Good to know thanks,


----------



## Cadenza_7o (Jan 23, 2001)

JR Martinez said:


> So at 0 miles left I really have 22city/29highway miles left to find a Gas Station? Yeah, my wife will go nuts before that for sure.
> 
> Good to know thanks,


 JR - the calibration of gas gauges varies from car to car; it doesn't have the accuracy of a Swiss chronometer. You should test your gauge a few times and calculate for the average. 

At the moment the warning light goes on, refill the tank to full within 5 miles. A full tank is 14.5 gallons, minus the refill and you have what's called the reserve amount. Repeat this method a few times and take the average. 

My '01 NB reserve is ~1.9 gallons or about 47.5 miles. To leave room, I never drive more than 40 miles (after the warning light) before refill.


----------



## alpinweiss (Aug 10, 2007)

I hope all of you running near empty have comfortable walking shoes.  

:beer:


----------



## true story (Jun 18, 2007)

KNEWBUG said:


> I have also found that when the automatic shut off stops, the tank is not full, add some more until it shuts off again.
> 
> 
> 
> ...


 
Why? I never understood "topping off." All fuel systems are designed so that when they are "full" there is still a calculated amount left empty to account for expansion of fuel. Granted, if the "full" level is only 90% full, I doubt the fuel will expand 10-12% resulting in a spill, but why risk it? I actually used to fill up only a half tank to get better MPG. I don't get it at all.


----------



## Westhigh76 (Sep 6, 2013)

*Filling up*

I took my 2012, 2.5 down to zero miles left and then filled up at 13.3 gallons...it's funny how they call it 14.5 gallons including 2 gallons in reserve in the owners manual...why don't they just say 14.5...I'm worried about putting in more gas after the first click because the owners manual page is full of warnings not to do so...you will get a full tank after the first click if the car is level or the nose is tilted slightly downward...that's been my experience...


----------



## TypeSH (Jul 11, 2013)

true story said:


> Why? I never understood "topping off." All fuel systems are designed so that when they are "full" there is still a calculated amount left empty to account for expansion of fuel. Granted, if the "full" level is only 90% full, I doubt the fuel will expand 10-12% resulting in a spill, but why risk it? I actually used to fill up only a half tank to get better MPG. I don't get it at all.

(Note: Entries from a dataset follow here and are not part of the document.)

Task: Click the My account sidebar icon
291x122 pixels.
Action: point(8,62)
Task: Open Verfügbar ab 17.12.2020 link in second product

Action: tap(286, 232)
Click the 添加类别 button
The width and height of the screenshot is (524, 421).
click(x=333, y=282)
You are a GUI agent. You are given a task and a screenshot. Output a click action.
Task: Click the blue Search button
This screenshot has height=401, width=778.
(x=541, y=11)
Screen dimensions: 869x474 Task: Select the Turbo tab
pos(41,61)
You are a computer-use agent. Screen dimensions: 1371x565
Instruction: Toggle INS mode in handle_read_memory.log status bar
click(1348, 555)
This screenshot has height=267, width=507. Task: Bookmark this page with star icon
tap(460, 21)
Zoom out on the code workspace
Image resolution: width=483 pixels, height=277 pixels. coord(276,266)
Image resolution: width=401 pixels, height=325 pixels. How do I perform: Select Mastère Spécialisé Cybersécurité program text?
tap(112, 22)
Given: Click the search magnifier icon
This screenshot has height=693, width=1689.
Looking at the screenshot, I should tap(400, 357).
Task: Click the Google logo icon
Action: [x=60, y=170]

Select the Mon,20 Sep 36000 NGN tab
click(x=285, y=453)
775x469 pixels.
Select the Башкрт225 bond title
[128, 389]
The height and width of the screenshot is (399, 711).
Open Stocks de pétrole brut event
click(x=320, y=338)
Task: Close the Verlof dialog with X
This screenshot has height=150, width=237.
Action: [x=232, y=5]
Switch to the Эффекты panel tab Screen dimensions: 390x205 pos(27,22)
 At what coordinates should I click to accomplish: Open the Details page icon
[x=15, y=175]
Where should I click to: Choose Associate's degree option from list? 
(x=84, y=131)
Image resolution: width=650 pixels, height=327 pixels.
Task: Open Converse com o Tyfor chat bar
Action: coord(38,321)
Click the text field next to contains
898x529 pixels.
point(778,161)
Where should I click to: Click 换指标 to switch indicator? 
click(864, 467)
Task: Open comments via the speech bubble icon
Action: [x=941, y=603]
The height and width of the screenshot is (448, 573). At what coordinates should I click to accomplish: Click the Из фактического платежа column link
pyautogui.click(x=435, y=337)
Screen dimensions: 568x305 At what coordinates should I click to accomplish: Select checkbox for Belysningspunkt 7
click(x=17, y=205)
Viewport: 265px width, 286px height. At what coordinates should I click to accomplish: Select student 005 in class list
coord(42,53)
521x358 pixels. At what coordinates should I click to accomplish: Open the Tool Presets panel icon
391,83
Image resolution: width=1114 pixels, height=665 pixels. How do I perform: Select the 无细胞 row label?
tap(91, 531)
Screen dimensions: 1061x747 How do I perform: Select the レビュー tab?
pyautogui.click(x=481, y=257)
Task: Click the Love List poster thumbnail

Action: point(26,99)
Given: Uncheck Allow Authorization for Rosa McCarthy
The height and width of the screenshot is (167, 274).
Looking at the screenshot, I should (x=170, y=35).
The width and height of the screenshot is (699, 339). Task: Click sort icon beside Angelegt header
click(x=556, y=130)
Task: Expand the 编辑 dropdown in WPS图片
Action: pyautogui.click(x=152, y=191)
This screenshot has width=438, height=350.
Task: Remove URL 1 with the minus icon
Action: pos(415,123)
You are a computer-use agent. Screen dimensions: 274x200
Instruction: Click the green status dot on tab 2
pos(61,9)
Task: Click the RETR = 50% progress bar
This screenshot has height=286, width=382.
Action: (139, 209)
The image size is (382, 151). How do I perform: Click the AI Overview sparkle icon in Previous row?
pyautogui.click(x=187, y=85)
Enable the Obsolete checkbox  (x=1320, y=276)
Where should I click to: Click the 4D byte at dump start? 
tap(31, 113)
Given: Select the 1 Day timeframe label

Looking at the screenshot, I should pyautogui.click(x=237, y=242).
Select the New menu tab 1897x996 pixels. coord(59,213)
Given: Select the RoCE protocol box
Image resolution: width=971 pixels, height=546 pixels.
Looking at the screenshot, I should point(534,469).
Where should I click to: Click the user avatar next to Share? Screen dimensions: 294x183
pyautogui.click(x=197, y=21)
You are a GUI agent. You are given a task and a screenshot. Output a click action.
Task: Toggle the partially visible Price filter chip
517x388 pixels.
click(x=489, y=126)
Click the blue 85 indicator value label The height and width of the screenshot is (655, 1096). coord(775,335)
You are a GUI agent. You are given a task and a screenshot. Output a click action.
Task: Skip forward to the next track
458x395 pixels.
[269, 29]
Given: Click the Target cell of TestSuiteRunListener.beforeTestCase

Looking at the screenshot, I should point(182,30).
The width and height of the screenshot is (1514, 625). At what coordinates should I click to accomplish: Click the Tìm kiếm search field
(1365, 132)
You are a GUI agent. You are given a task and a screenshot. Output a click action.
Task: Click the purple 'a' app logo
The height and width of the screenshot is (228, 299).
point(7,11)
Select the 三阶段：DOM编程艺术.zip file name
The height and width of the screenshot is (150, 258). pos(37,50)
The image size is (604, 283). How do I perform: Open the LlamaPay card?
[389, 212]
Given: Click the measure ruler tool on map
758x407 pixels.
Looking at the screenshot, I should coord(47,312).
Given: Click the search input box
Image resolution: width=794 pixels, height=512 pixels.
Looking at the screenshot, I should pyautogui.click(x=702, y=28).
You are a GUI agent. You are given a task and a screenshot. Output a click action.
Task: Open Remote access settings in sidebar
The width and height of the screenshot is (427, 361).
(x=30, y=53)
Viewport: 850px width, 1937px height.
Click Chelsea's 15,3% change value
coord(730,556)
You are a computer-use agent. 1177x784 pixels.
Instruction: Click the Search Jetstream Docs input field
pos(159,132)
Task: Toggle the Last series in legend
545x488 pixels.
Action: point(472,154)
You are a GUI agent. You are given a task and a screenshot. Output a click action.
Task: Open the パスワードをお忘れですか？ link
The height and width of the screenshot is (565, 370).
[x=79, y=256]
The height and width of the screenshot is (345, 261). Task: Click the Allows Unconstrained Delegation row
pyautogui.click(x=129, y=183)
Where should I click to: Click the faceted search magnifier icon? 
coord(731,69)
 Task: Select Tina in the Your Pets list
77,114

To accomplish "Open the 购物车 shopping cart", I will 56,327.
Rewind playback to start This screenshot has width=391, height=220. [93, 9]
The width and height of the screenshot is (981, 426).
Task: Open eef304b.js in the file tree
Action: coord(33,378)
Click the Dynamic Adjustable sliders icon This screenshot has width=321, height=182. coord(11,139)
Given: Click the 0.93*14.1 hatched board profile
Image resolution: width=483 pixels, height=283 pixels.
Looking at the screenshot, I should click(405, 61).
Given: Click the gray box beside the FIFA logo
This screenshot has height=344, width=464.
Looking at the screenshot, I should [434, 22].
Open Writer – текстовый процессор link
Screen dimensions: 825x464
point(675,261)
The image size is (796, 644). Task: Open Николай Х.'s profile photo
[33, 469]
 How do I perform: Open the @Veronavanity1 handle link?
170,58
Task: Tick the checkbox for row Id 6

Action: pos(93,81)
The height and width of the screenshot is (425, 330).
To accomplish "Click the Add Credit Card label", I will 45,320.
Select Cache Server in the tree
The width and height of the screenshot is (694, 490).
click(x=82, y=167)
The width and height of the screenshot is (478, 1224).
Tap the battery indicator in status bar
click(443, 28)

Also, worth noting that you risk damaging your evaporative emissions equipment every time you fill past the first auto click-off. You can end up getting liquid gasoline on the charcoal canisters. 

And what's the advantage? You get to fill up in 325 miles instead of 300??


----------



## Rho42 (Feb 8, 2013)

TypeSH said:


> Also, worth noting that you risk damaging your evaporative emissions equipment every time you fill past the first auto click-off. You can end up getting liquid gasoline on the charcoal canisters.
> 
> And what's the advantage? You get to fill up in 325 miles instead of 300??


I think they mean the fuel gauge on the vehicle itself doesn't read full if you only gas it to the first click at the pump.


----------



## IndyTTom (Oct 23, 2007)

Rho42 said:


> I think they mean the fuel gauge on the vehicle itself doesn't read full if you only gas it to the first click at the pump.


Mine always does, besides it is not advisable to top of your gas tank on modern cars it can cause serious damage to emission systems when overfilled. Same with running your tank too low. It can lead to premature fuel pump failure and in the winter time to moisture build up and freeze your fuel line. 

Why take the chance.


----------